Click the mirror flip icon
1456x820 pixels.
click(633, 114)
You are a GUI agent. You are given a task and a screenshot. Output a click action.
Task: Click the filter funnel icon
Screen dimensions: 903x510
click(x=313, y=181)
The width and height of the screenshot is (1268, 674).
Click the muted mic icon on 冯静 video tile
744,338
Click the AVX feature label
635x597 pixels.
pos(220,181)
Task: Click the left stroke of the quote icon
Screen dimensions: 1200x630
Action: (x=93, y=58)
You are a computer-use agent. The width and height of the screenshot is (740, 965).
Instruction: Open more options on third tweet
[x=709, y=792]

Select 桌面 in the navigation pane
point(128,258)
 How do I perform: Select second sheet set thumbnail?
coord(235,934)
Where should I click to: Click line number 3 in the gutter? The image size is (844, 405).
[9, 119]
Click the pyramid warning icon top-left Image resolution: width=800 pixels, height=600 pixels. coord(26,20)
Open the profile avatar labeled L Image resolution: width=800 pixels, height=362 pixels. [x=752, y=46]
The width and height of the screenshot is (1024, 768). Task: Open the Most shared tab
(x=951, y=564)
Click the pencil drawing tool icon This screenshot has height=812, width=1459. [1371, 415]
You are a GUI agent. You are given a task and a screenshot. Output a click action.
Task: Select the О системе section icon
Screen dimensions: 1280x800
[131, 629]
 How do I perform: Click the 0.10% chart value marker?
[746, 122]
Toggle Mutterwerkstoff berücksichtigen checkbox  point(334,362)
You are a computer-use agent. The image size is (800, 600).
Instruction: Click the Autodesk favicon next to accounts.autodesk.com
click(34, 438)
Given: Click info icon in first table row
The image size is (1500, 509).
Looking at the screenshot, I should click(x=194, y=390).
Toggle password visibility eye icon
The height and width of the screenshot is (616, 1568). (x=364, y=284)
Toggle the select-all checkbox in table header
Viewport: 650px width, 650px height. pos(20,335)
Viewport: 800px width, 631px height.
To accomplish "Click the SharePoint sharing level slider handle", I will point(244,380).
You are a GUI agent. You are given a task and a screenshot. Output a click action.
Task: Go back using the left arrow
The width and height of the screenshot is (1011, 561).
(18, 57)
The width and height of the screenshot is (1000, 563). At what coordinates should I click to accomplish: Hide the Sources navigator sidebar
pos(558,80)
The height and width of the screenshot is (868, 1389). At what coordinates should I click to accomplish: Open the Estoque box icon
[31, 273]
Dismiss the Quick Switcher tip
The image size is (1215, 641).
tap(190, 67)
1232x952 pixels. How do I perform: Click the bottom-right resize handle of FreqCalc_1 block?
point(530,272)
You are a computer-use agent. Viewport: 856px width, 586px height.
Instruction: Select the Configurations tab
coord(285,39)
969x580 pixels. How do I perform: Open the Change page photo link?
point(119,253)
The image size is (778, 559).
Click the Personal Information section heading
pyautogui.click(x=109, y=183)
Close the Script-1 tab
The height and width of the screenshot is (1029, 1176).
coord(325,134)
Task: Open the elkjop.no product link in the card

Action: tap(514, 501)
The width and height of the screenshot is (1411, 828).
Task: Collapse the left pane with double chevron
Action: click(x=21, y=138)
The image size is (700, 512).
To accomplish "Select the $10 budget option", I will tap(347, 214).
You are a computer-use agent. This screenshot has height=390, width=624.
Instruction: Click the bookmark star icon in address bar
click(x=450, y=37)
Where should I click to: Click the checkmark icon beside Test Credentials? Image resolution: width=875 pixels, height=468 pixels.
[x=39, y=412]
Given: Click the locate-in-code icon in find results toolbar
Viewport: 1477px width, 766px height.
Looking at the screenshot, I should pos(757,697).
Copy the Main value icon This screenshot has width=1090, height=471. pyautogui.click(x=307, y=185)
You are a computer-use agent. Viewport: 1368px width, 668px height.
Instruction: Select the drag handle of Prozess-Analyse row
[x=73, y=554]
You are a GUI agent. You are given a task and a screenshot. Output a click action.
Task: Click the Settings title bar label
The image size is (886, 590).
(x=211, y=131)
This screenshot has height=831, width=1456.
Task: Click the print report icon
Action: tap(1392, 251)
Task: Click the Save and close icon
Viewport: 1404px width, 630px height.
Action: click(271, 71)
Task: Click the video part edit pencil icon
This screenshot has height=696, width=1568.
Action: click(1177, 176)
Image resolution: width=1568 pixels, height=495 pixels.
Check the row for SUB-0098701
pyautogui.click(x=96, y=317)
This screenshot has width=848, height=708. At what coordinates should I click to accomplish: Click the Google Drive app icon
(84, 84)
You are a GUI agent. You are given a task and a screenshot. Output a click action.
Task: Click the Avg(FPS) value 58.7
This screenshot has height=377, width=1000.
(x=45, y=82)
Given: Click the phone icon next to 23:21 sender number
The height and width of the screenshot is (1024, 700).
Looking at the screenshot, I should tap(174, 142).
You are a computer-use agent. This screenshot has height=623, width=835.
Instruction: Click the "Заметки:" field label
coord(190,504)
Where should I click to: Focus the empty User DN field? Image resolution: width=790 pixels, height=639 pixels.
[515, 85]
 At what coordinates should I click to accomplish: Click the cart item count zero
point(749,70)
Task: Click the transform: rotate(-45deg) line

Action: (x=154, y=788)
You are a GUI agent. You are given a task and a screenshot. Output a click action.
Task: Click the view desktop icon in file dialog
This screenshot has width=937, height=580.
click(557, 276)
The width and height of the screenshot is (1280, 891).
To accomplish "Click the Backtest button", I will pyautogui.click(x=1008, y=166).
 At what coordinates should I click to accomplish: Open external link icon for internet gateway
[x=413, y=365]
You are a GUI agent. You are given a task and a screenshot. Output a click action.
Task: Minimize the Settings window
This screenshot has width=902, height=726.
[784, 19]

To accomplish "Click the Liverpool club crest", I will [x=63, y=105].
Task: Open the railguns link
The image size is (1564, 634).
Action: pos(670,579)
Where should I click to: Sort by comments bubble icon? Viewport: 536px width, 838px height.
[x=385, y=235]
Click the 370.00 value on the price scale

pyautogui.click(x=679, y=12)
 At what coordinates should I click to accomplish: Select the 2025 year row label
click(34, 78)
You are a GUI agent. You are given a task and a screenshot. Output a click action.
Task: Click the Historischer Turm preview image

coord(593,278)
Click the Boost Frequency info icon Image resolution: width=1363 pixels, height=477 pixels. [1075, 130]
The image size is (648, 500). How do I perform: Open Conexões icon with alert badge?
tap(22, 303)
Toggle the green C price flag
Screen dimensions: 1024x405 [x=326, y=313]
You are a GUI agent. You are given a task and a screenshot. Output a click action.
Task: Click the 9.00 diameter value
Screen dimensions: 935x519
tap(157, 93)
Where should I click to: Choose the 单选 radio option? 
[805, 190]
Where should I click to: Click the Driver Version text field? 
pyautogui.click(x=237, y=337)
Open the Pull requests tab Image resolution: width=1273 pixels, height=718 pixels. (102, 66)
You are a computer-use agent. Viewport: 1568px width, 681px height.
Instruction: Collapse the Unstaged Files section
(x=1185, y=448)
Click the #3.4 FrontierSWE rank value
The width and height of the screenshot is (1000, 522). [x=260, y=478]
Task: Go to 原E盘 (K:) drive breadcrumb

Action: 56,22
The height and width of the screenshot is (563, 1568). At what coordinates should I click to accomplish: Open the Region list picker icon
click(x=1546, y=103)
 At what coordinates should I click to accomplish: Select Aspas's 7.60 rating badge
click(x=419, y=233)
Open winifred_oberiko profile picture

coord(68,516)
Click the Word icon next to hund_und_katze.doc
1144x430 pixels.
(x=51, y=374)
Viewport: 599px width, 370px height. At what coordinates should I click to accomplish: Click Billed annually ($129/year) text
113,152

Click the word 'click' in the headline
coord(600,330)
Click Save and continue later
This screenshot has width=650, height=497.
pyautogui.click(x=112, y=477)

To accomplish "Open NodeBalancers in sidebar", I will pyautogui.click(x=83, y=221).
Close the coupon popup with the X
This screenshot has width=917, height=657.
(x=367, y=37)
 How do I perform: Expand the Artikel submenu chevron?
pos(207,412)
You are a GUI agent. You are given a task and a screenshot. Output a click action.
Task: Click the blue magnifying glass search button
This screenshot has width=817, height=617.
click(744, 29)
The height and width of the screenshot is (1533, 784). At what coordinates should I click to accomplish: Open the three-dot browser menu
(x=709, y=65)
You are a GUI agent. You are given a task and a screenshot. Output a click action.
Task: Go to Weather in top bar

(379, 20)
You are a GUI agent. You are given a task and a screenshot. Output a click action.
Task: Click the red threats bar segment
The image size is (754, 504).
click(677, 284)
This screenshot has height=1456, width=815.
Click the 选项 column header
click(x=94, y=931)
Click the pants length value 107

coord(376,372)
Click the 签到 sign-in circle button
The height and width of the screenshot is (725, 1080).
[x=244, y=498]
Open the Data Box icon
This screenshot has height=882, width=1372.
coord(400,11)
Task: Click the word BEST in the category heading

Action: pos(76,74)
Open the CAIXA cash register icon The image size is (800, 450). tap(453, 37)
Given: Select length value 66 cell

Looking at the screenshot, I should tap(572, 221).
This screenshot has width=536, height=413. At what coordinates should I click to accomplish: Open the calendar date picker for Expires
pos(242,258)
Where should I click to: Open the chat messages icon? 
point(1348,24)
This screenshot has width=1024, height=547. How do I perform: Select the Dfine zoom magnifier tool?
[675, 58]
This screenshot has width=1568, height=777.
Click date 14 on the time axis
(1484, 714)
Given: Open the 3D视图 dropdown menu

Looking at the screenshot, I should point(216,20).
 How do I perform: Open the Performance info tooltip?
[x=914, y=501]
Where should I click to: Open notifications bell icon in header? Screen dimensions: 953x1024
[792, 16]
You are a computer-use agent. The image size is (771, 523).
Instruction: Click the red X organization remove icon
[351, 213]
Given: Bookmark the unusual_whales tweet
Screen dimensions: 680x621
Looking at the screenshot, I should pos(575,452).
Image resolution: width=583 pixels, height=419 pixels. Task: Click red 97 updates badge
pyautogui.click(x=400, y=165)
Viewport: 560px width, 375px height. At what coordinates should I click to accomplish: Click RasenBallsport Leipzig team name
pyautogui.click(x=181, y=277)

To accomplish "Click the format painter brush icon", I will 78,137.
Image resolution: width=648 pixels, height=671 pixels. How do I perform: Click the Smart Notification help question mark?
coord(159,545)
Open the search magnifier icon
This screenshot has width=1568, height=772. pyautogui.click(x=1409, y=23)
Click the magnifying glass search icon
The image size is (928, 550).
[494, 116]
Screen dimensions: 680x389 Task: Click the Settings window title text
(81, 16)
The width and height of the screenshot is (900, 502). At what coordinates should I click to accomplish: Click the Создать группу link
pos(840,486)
------------
▶ _To do_
Look back at the entries above. Retype the line with "Viewport: 800px width, 631px height.", the line with "Copy the Main", and all lines in between.

▶ _Reply to the task_
Viewport: 800px width, 631px height.
To accomplish "Click the SharePoint sharing level slider handle", I will point(244,380).
You are a GUI agent. You are given a task and a screenshot. Output a click action.
Task: Go back using the left arrow
The width and height of the screenshot is (1011, 561).
(18, 57)
The width and height of the screenshot is (1000, 563). At what coordinates should I click to accomplish: Hide the Sources navigator sidebar
pos(558,80)
The height and width of the screenshot is (868, 1389). At what coordinates should I click to accomplish: Open the Estoque box icon
[31, 273]
Dismiss the Quick Switcher tip
The image size is (1215, 641).
tap(190, 67)
1232x952 pixels. How do I perform: Click the bottom-right resize handle of FreqCalc_1 block?
point(530,272)
You are a computer-use agent. Viewport: 856px width, 586px height.
Instruction: Select the Configurations tab
coord(285,39)
969x580 pixels. How do I perform: Open the Change page photo link?
point(119,253)
The image size is (778, 559).
Click the Personal Information section heading
pyautogui.click(x=109, y=183)
Close the Script-1 tab
The height and width of the screenshot is (1029, 1176).
coord(325,134)
Task: Open the elkjop.no product link in the card

Action: tap(514, 501)
The width and height of the screenshot is (1411, 828).
Task: Collapse the left pane with double chevron
Action: click(x=21, y=138)
The image size is (700, 512).
To accomplish "Select the $10 budget option", I will tap(347, 214).
You are a computer-use agent. This screenshot has height=390, width=624.
Instruction: Click the bookmark star icon in address bar
click(x=450, y=37)
Where should I click to: Click the checkmark icon beside Test Credentials? Image resolution: width=875 pixels, height=468 pixels.
[x=39, y=412]
Given: Click the locate-in-code icon in find results toolbar
Viewport: 1477px width, 766px height.
Looking at the screenshot, I should pos(757,697).
Copy the Main value icon This screenshot has width=1090, height=471. pyautogui.click(x=307, y=185)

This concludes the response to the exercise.